Staining of a transverse section of the outer medulla for sgk1 (A), the α subunit of the Na⁺,K⁺-ATPase (B), and overlay of these two images (C) showing colocalization of the two proteins. Higher magnification of the outer medulla stained for sgk1 (D), and the α subunit of the Na⁺,K⁺-ATPase (E) are also shown. Deep infolds of the basolateral membrane are delineated by the two antibodies whereas no fluorescent signal is apparent in the apical membrane. F, section of cortex stained with anti-sgk1. Arrows indicate the basolateral localization of the signal. These tubules correspond to CCT because the staining is restricted to principal cells and absent in intercalated cells. Actin labelled with DNase I conjugated with Texas red (G) distributes over the whole cytoplasm with enhancement of apical microvilli. Overlay shows sgk1 in the basolateral membrane but absent from the apical membrane (H).

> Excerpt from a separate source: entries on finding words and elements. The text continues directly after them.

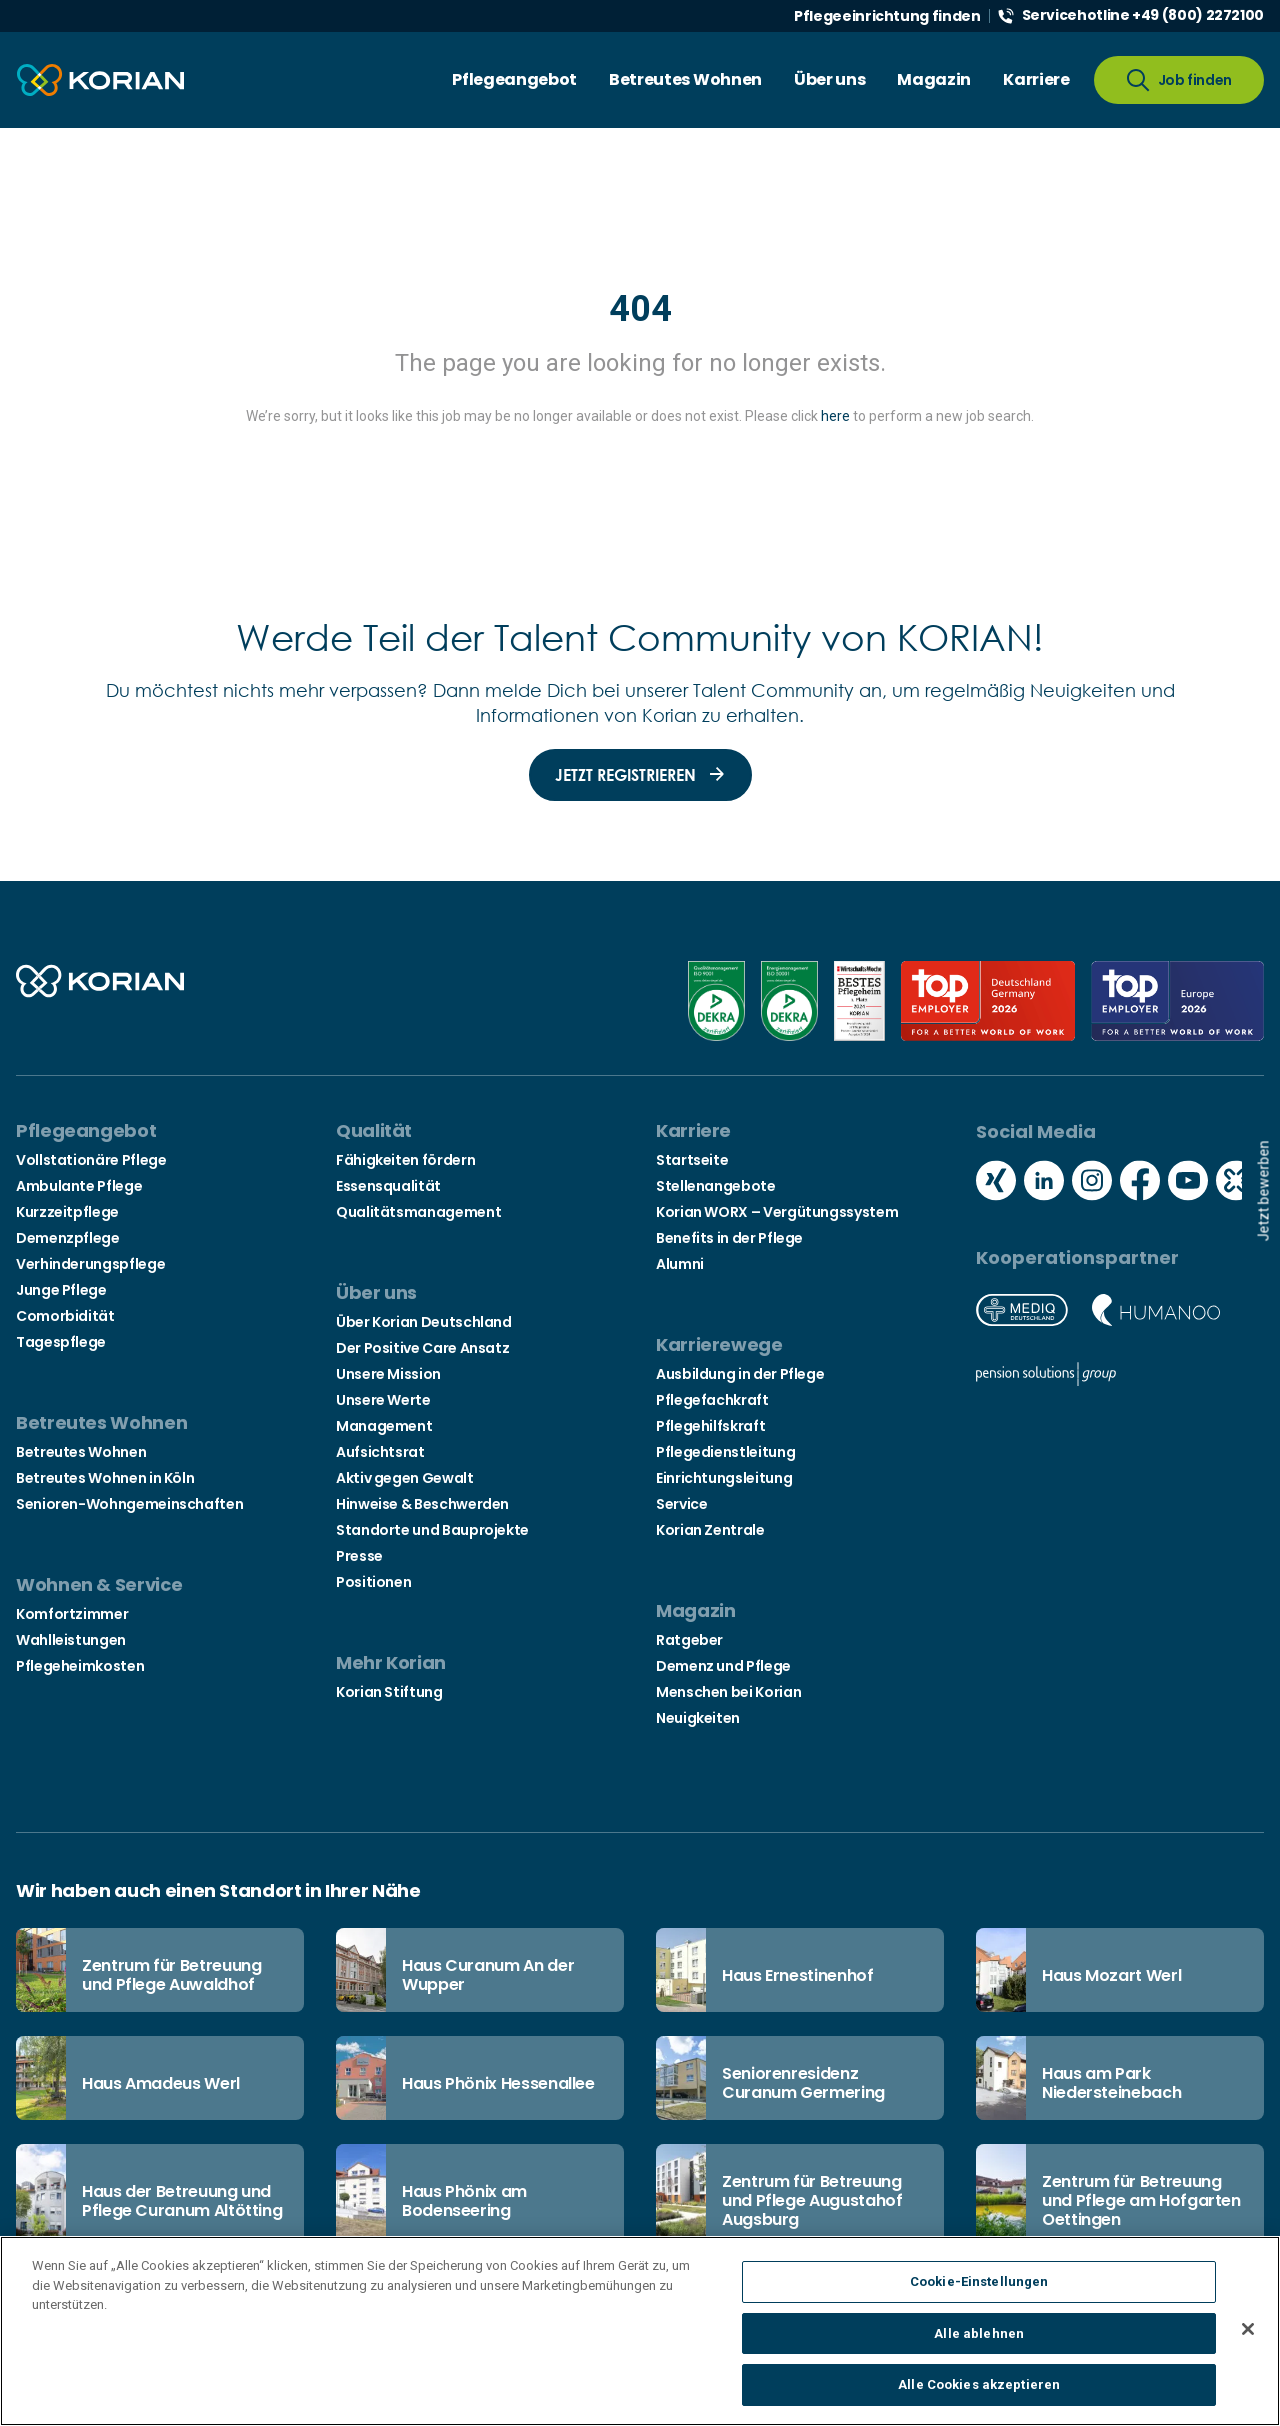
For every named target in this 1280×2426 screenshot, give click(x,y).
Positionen (373, 1582)
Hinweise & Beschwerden (422, 1504)
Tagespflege (61, 1342)
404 (640, 309)
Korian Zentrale (710, 1530)
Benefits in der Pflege (729, 1238)
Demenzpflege (68, 1238)
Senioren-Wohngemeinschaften (129, 1504)
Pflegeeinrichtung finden (887, 16)
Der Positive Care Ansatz (422, 1348)
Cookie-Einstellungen (979, 2294)
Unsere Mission (388, 1374)
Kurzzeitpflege (67, 1212)
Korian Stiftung (389, 1692)
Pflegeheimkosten (80, 1666)
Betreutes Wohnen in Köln (105, 1478)
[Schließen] (1248, 2342)
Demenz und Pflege (723, 1666)
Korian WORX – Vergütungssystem (777, 1212)
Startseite (692, 1160)
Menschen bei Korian (728, 1692)
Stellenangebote (716, 1186)
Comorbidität (65, 1316)
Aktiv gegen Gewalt (405, 1478)
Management (384, 1426)
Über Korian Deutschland (424, 1322)
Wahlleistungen (71, 1640)
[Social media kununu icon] (1236, 1183)
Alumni (680, 1264)
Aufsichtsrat (380, 1452)
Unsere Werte (383, 1400)
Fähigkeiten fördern (405, 1160)
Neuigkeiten (698, 1718)
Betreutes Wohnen (81, 1452)
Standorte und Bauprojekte (432, 1530)
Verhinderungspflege (90, 1264)
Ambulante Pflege (79, 1186)
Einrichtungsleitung (724, 1478)
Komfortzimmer (72, 1614)
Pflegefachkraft (712, 1400)
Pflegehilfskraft (710, 1426)
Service (681, 1504)
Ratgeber (689, 1640)
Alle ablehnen (979, 2346)
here (835, 416)
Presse (359, 1556)
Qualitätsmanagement (418, 1212)
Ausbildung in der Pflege (740, 1374)
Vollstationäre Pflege (91, 1160)
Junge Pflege (61, 1290)
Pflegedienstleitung (725, 1452)
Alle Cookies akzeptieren (979, 2397)
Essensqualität (388, 1186)
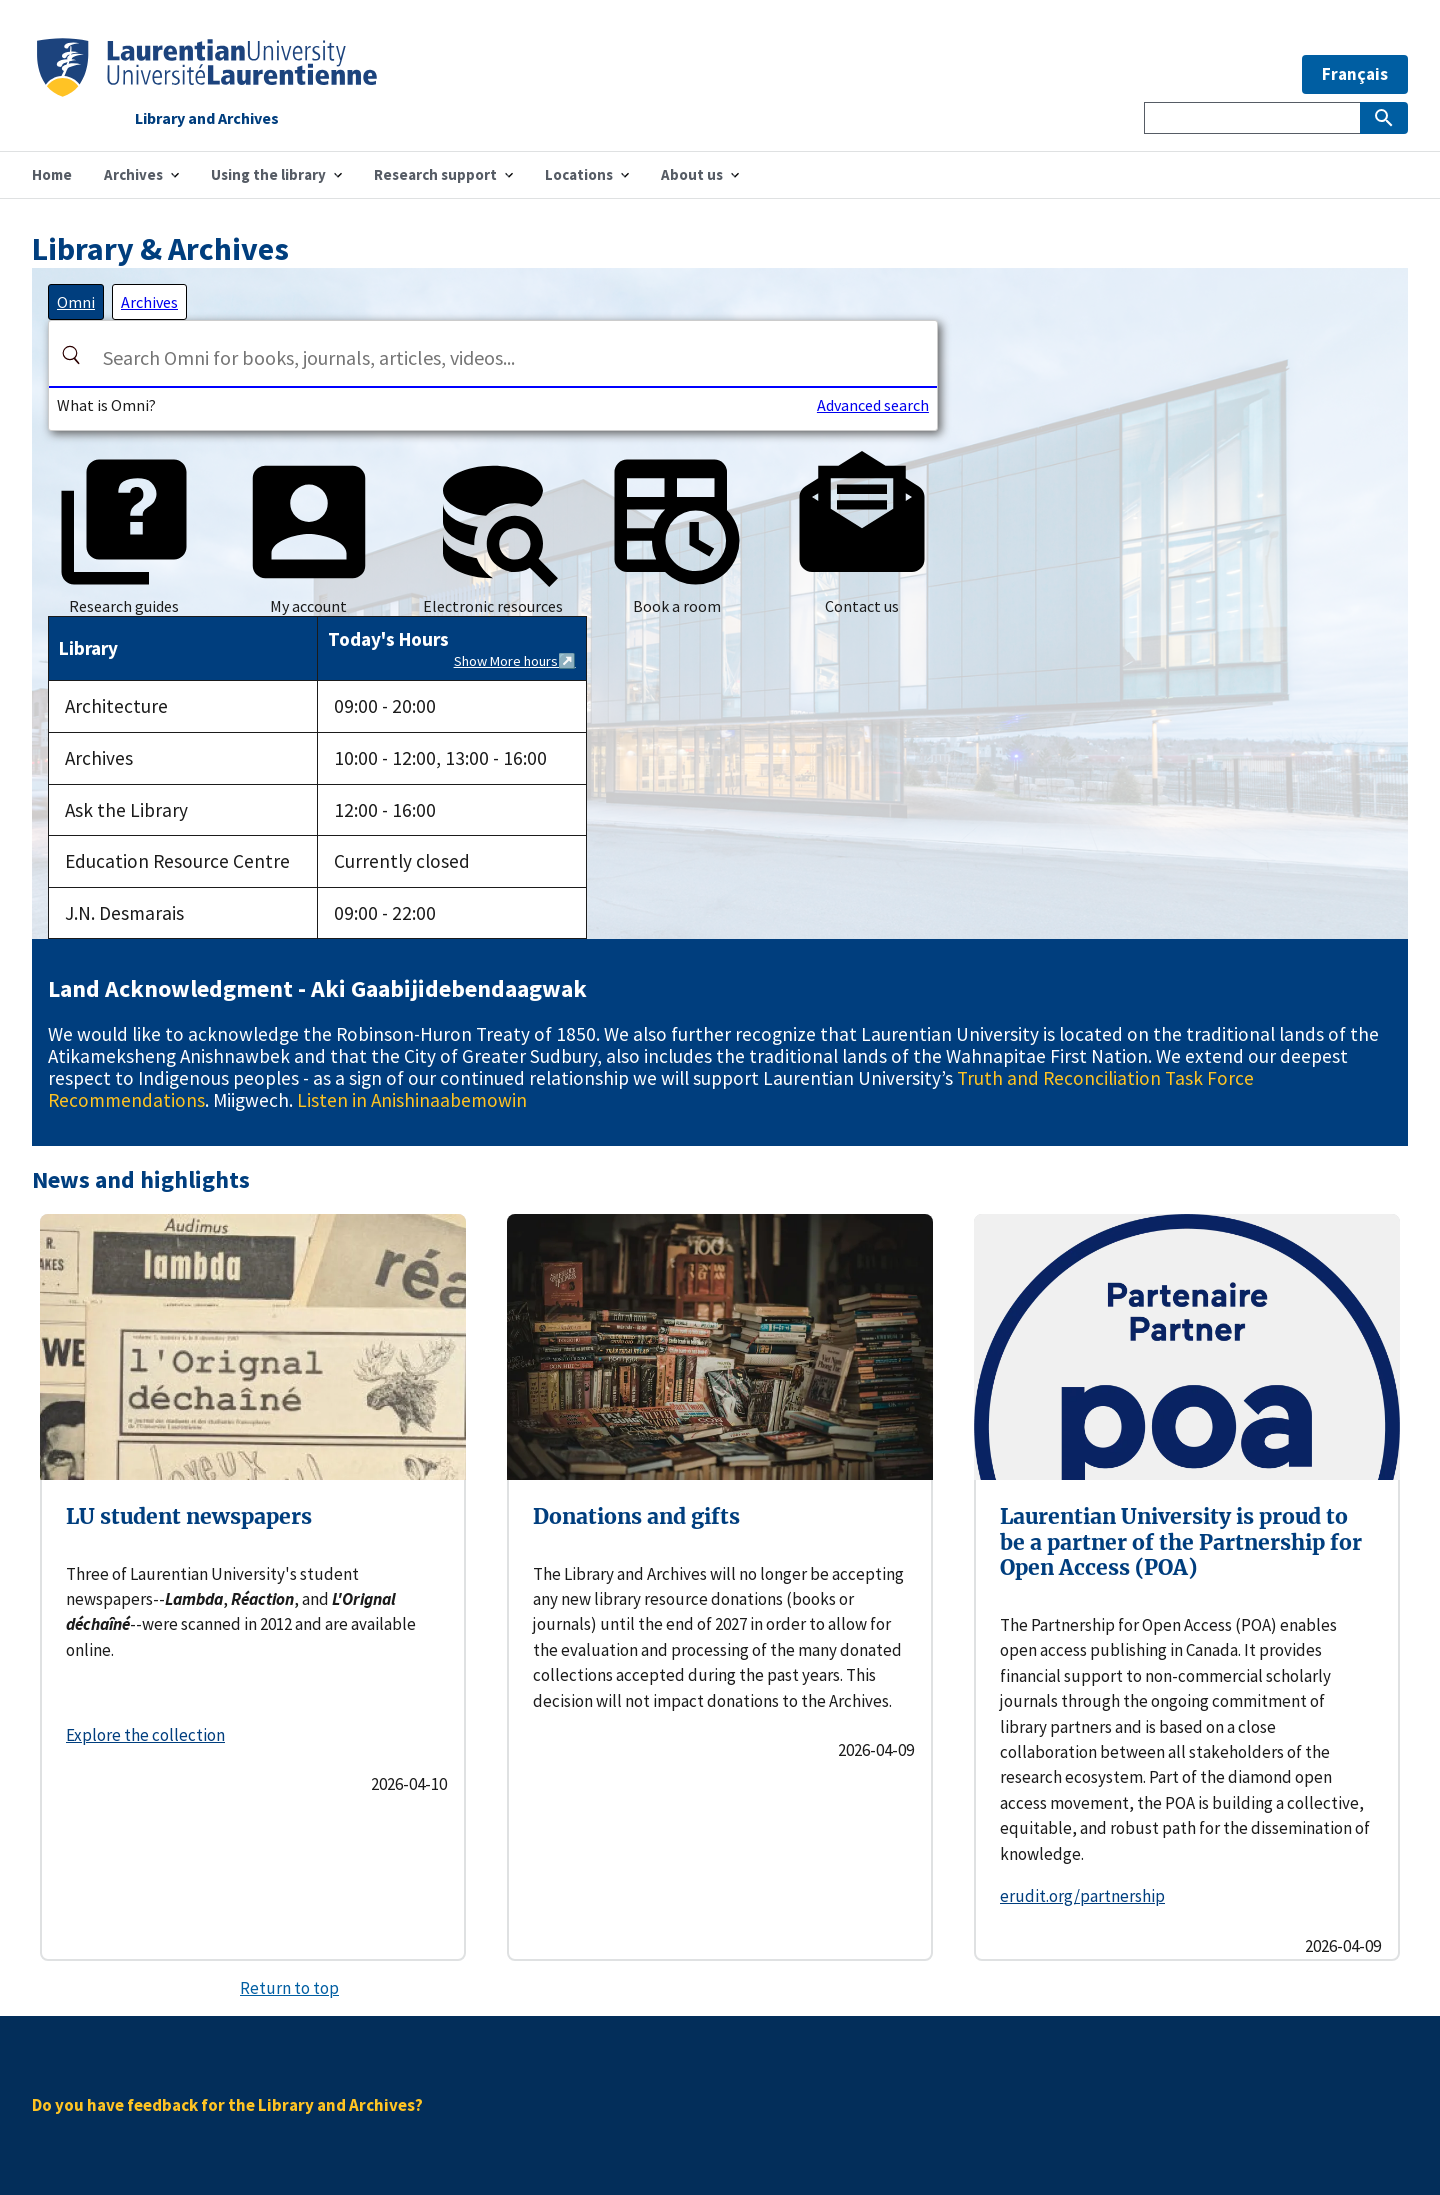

Figure 9. sgk1 associates with the membrane fraction of kidney homogenates

A, kidneys from normal rats were homogenized in the absence of detergent or in the presence of 1 % Triton X-100. The homogenates were centrifuged at 250 000 g for 30 min and equal amounts of proteins from pellet and supernatant were examined by Western blotting with antibodies for the α subunit of Na⁺,K⁺-ATPase, calbindin and sgk1. Na⁺,K⁺-ATPase (ATPase) and sgk1 were detected only in the pellet of non-detergent homogenates whereas calbindin was detected in the supernatant. After treatment of the pellet with 1 % Triton X-100, sgk1 was partially released to the supernatant. B, the pellet obtained after the first centrifugation (250 000 g for 30 min) was resuspended in 200 μl of: (1) 0.3 m sucrose, (2) 0.1 m Na₂CO₃, pH 11.5, (3) 0.5 m NaCl, (4) 2 m urea or (5) 1 % Triton X-100, and centrifuged again at 250 000 g for 30 min. Equal amounts of proteins from the pellets and 30 μl from the supernatant were loaded on a gel and analysed by Western blotting with anti-sgk1 antibody. C, Western blot similar to that shown in B, but probed with a monoclonal anti-actin antibody. Arrows indicate migration of molecular mass markers.